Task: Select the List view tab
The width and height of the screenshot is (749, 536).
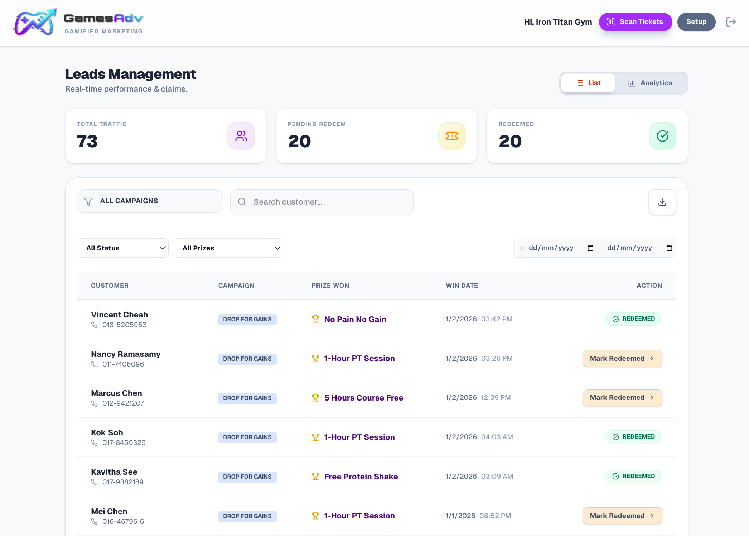Action: tap(588, 83)
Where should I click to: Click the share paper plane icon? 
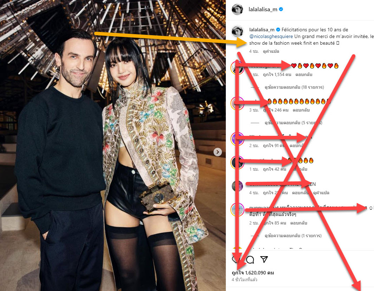(264, 259)
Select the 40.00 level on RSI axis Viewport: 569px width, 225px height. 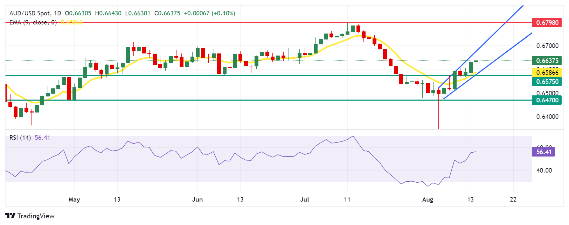544,170
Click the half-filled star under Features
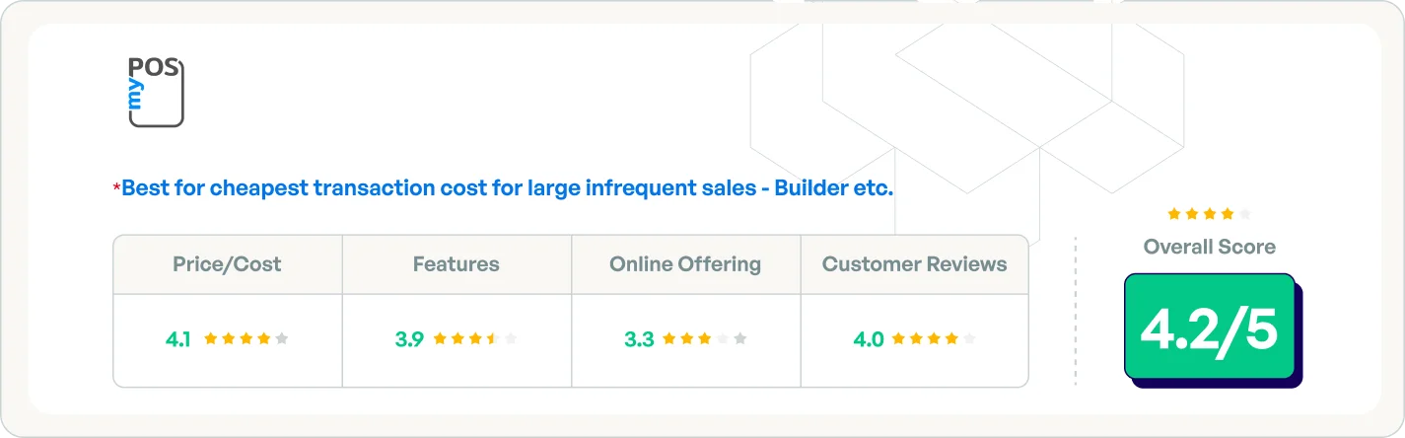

——————

> **WORK REQUIRED**:
Gather every line in the listing above that contains the string "Click".

> **COMPLETED EXERCISE**:
Where should I click to: Click the share paper plane icon? 
Click the half-filled star under Features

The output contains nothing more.